WHAT YOU SHOULD DO:
Find every line in the items below that contains the string "size", matching case exactly, and copy each such line.

ITEMS:

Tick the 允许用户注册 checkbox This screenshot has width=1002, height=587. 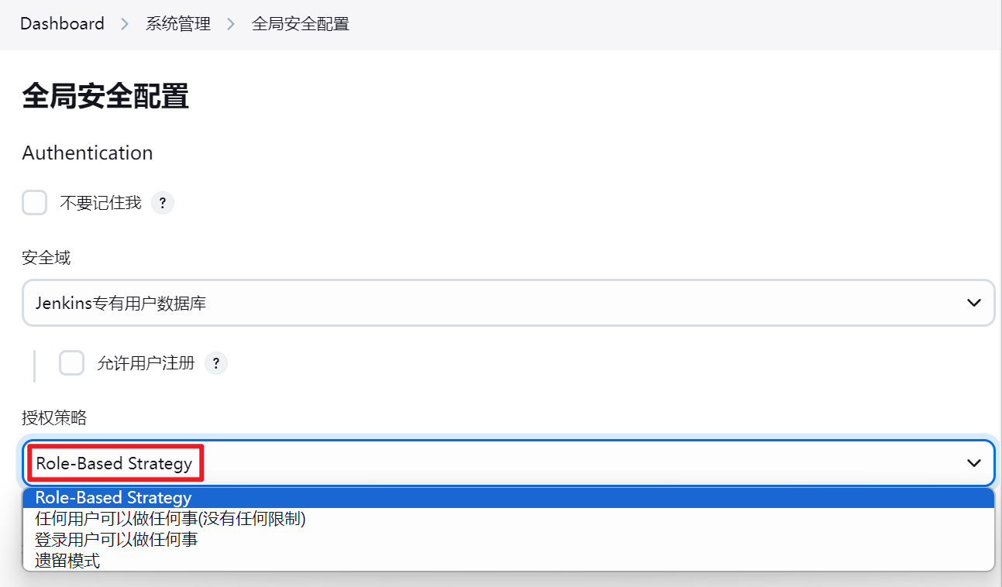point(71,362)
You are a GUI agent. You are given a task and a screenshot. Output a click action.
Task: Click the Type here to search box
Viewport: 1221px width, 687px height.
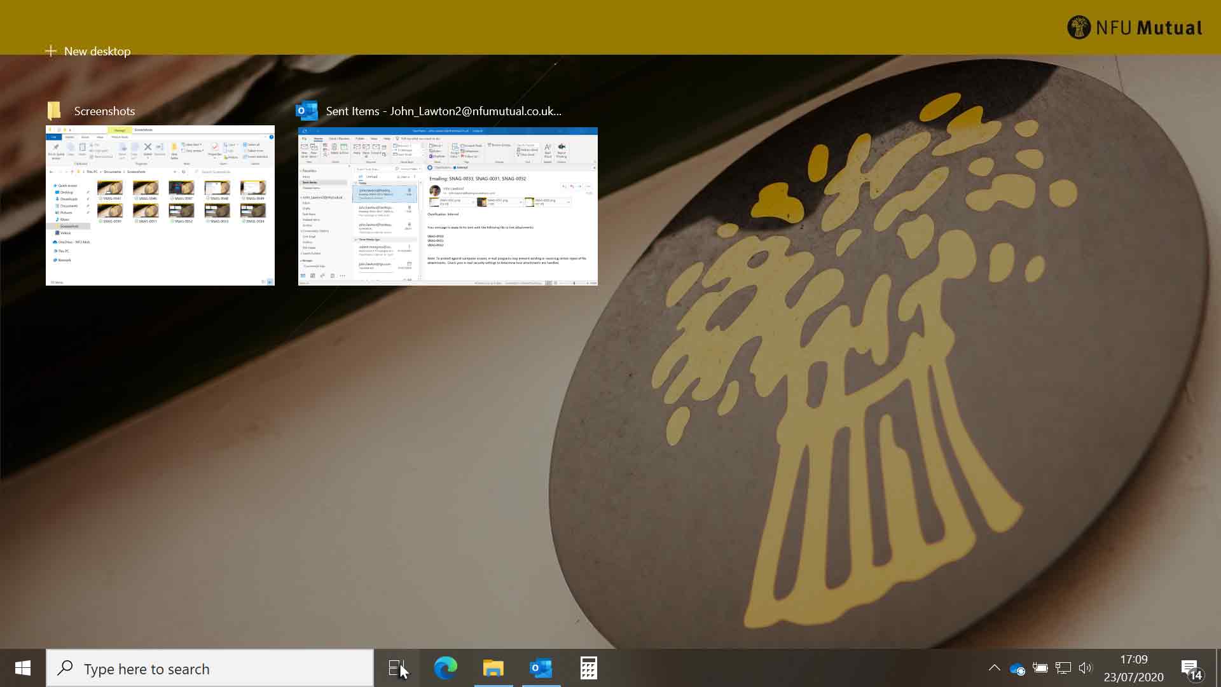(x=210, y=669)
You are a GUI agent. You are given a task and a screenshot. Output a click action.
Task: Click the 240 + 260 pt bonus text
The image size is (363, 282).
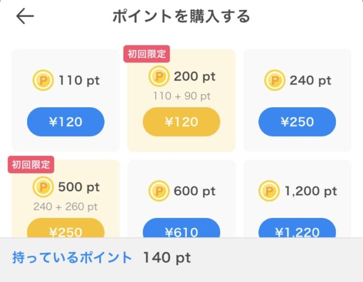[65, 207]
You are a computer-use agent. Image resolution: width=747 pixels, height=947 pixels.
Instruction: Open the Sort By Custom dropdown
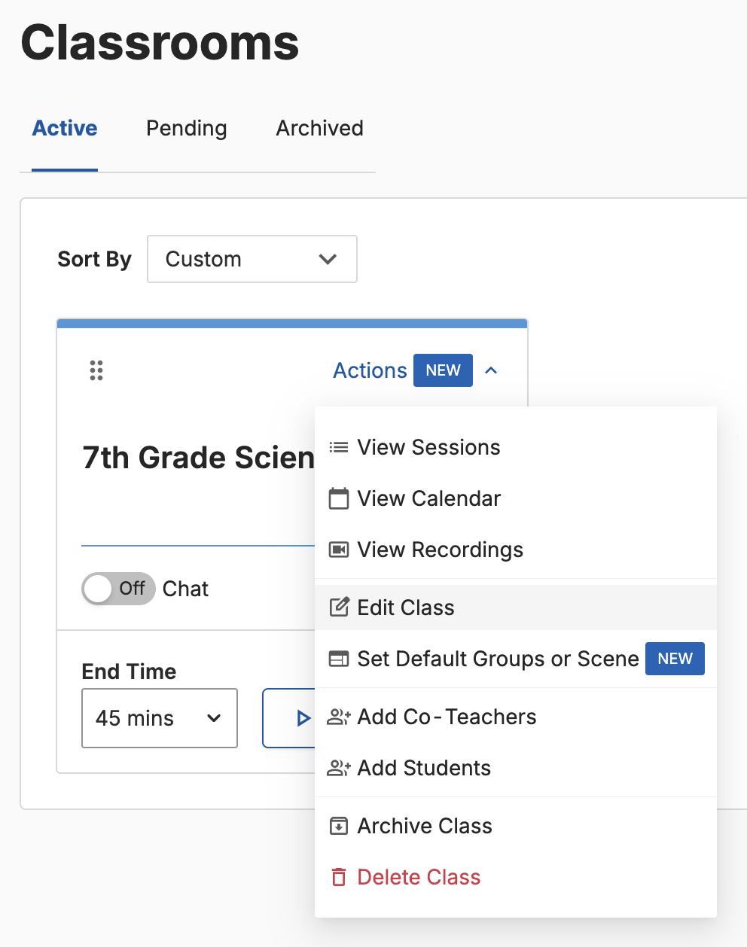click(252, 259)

---

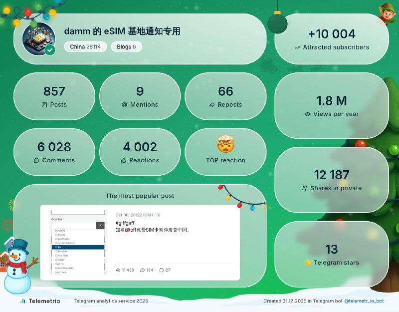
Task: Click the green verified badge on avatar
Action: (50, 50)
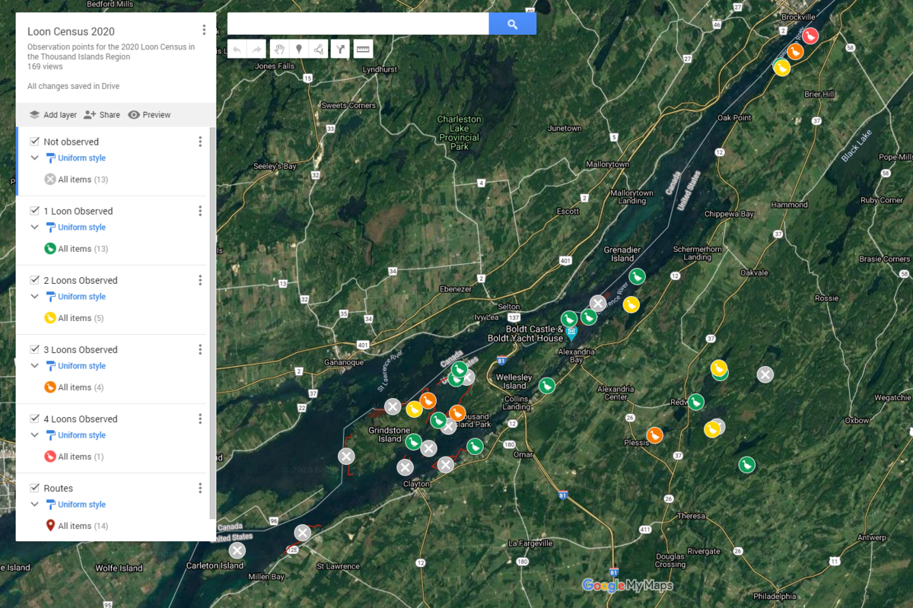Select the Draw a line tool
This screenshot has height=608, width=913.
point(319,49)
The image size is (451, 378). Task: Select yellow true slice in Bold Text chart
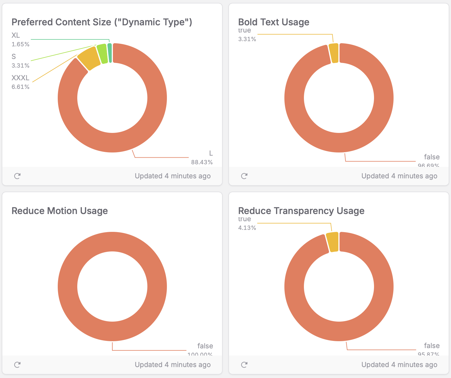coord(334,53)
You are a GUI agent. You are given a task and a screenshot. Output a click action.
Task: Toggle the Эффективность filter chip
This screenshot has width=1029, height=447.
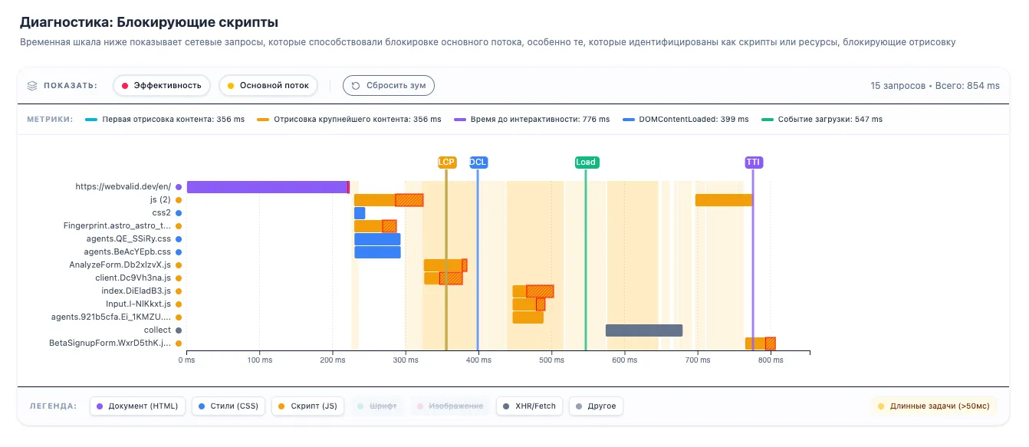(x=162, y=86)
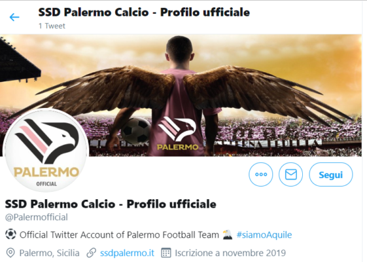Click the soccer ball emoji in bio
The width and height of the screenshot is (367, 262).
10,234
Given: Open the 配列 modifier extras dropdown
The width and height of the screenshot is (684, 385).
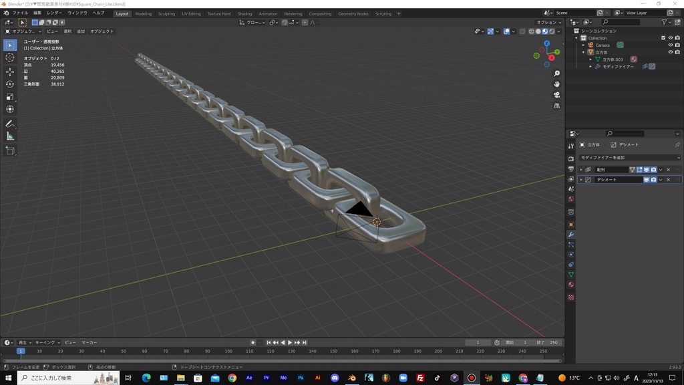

==

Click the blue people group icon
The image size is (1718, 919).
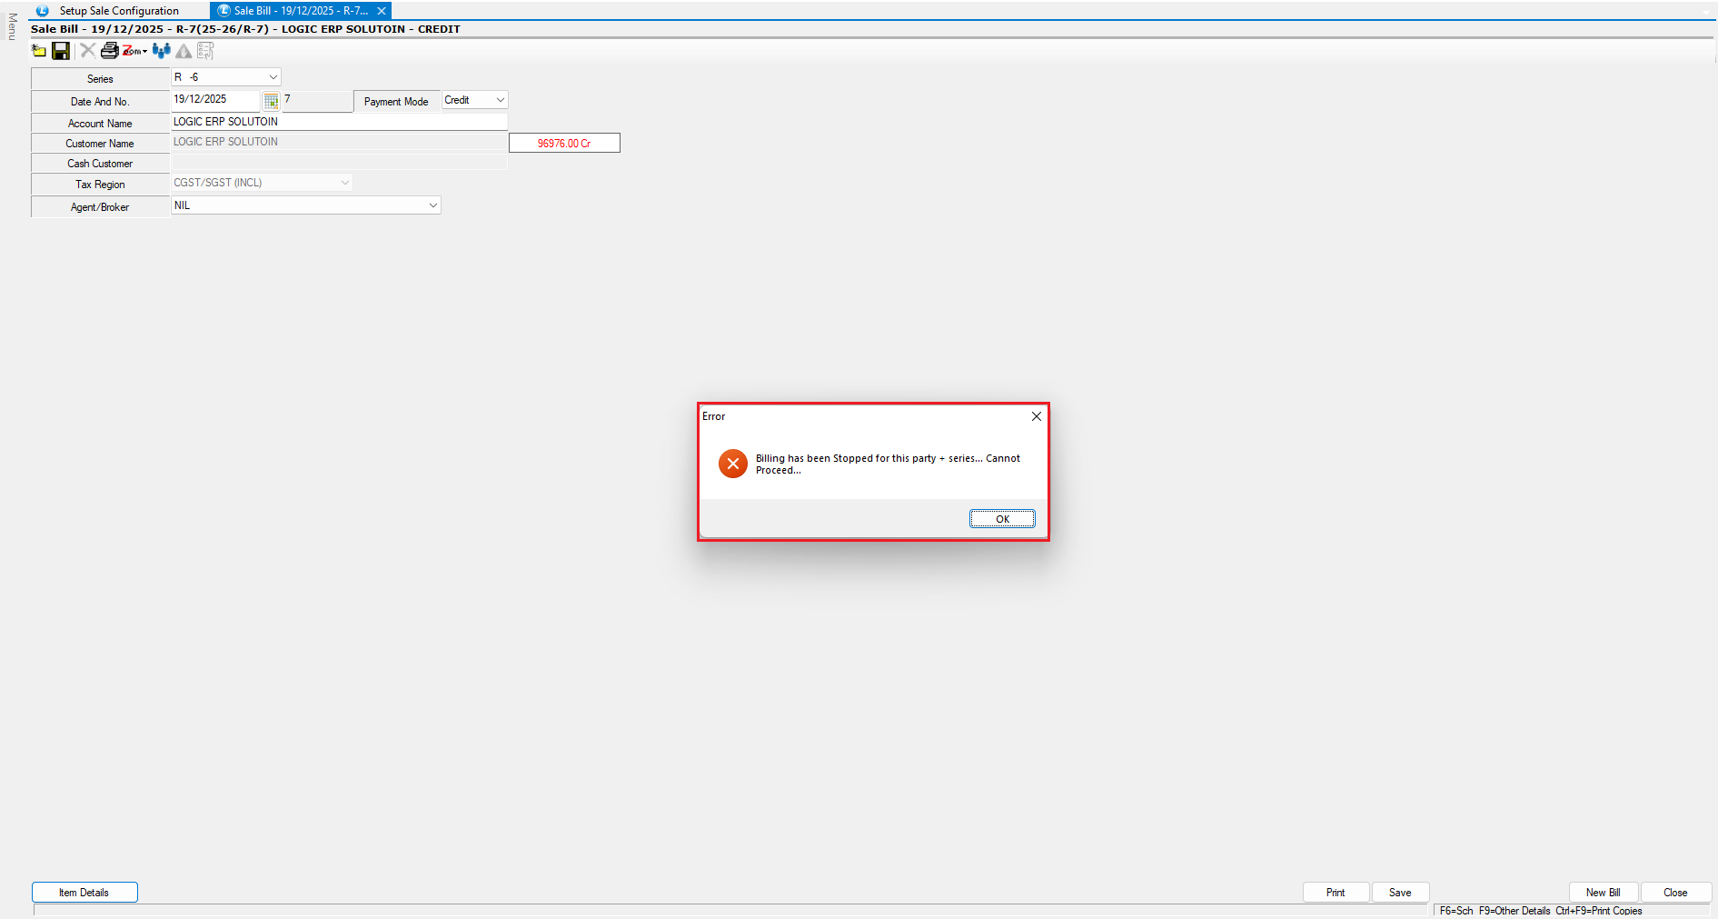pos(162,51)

ANSWER TO THIS TASK:
The image size is (363, 282).
The image size is (451, 378). Task: Select yellow true slice in Bold Text chart
The image size is (1718, 919).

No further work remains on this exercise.